======== Passage given ========
[comp.sys.dec] SUMMARY: VT1200

rgc@wam.umd.edu (Ross Garrett Cutler) (08/10/90)

Cary E. Burnette <kerm@mcnc.org> writes
>
>Hello:

>there was a short mention of the VT1200 in the Aug. 6th Digital News rag,
>it said they would be official announced tommorow (I guess that means today,
>Aug 7). 

>Specs are: 200 percent speed-up over the VT1000's, new server software in
>the ROM's. 2 Meg. base RAM instead of 1 Meg. They also mentioned higher
>resolution on the monitors, I don't know if that is for the base model
>or an option???? Same list price as the VT1000's

>Hope this helps

I've also heard about the higher res. monitors (100 dpi).  And the base
model comes with 2 MB RAM standard.
--
Please email -- I'll summarize.
Ross Cutler
University of Maryland, College Park
Internet: rgc@wam.umd.edu

cleary@husc9.harvard.edu (Kenneth Cleary) (08/12/90)

After the hours of work lost due to VT1000 crashes, I'll be interested
to see how the VT1200 performs.

More interesting still, the VT1300 or VT2000, or whatever they call it.
It is supposed to be a stripped-down VAX running VAXeln.  This is not
a diskless workstation.  It is just one VAX chip dedicated to being an
X server.  They just better not try putting in the same chip as in the
VAX 2000 series.  Unless it has the 3800 series chip, it won't be much
better than the VT1000 (or the VS2000)  Even if it has that color
tube, a $6000-$7000 price tag won't be justified for an over-glorified
VS2000.  If they do use the 3800 chip, then that 3.8 VUPS will be worth
about an 11MIPS RISC chip. :-)
======== Source excerpt ========
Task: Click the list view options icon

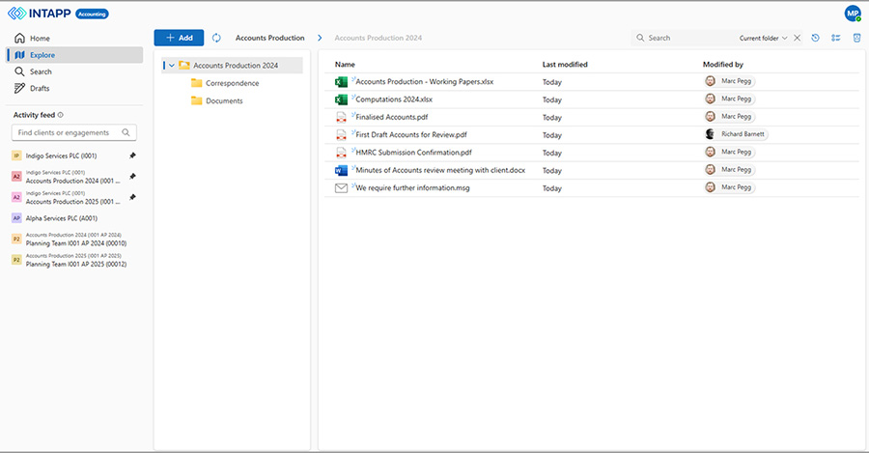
========
▶ _Directive 1_
According to the VT1200 summary, how much RAM does the VT1200 base model include as standard?
▶ _Directive 2_
List every email address that appears in the VT1200 summary, each only once.
▶ _Directive 3_
Reproduce the part of the VT1200 summary that opens with "Ross Cutler" and closes with "the VT1200 performs.", switching "crashes" to "failures".

▶ _Exercise response 1_
2 MB (2 Meg) of RAM.

▶ _Exercise response 2_
rgc@wam.umd.edu
kerm@mcnc.org
cleary@husc9.harvard.edu

▶ _Exercise response 3_
Ross Cutler
University of Maryland, College Park
Internet: rgc@wam.umd.edu

cleary@husc9.harvard.edu (Kenneth Cleary) (08/12/90)

After the hours of work lost due to VT1000 failures, I'll be interested
to see how the VT1200 performs.